Тод увлекся куда сильнее, чем ему хотелось бы. Он влюбился впервые, и это чувство перевернуло его жизнь. Впервые он осознал, что на свете существует нечто гораздо более сильное и волнующее, чем разум.

Его жизнь была так же изломана, как и жизнь Анны. В свой восемнадцатый день рождения он унаследовал разорившуюся фабрику, что в значительной степени повлияло на его решение отказаться от Оксфордской стипендии. Его отец, азартный игрок, спустил все небольшие сбережения, которые имелись в семье, и бежал в Австралию. Там он и умер спустя год от чрезмерного употребления алкоголя, без гроша в кармане.

На плечи Тода легла забота о матери и младшей сестре, и всю свою злость на предательство отца он направил на преобразование фабрики в динамичное и удачливое предприятие по производству различных сортов мороженого из лучших натуральных ингредиентов. Это была очень своевременная стратегия. Потребитель как раз бунтовал против безликого массового производства и был готов платить большие деньги за качество. В ту пору Тод еще не осознавал, что основывает новое направление в торговле, но потом всегда старался быть впереди своего времени.

За первой фабрикой последовали другие. Руководители предприятий, которым грозило банкротство, видя его успех, приходили за советом, и Тод превращал их компании в прибыльные.

Другие уже давно бы промотали состояние, заработанное в столь раннем возрасте, но Тод консультировался у лучших финансистов. Вскоре он стал владельцем впечатляющего портфеля акций и ценных бумаг, что обеспечивало ему вполне комфортное существование.

Да, Тод работал много в течение последних пяти лет и сейчас хотел поиграть…

Заниматься любовью с Анной превратилось из простого желания в необходимость.
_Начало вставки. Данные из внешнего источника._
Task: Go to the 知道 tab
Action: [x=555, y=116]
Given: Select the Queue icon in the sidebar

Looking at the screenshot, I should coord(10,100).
Страсть, испытываемая к ней, переполняла его. Он никогда бы не поверил, что может чувствовать такое к женщине. Его страсть была всепоглощающей. Он должен был владеть ею. Жажда обладания стала больше, чем просто желание. Он ощущал примитивную потребность дать всем знать, что она принадлежит ему. И если бы не его двадцать три года и не циничное отношение к браку — следствие поведения отца, — он бы женился на ней немедленно, несмотря ни на что…

Интимные отношения между ними были лишь вопросом времени, и только вопросом времени было то, сколько еще Анна могла оттягивать пугающий момент признания, что ей всего семнадцать и что она беременна…


— Дорогая?

Анна растерянно подняла глаза, пытаясь вернуть себя в реальность, и увидела Тода, стоящего над ней с чашкой дымящегося чая в руке.

— Такое впечатление, что ты где-то далеко отсюда, — заметил он, передавая ей чашку и устраиваясь на подоконнике, вытянув длинные ноги в вылинявших, ставших почти белыми, джинсах. За незашторенным окном было уже совсем темно. Фонари сверкали, как топазы, сквозь голые ветки деревьев, выстроившихся вдоль Кингсбриджской площади.

Анна попыталась представить себе другой вид из окна, отличный от того, к которому она привыкла и который обожала, и едва сдержала дрожь, пробежавшую по спине.

— Где девочки? — спросила она.

— Смотрят детский канал, поглощая сок и пирожные. Я сказал, что нам с тобой нужно поговорить.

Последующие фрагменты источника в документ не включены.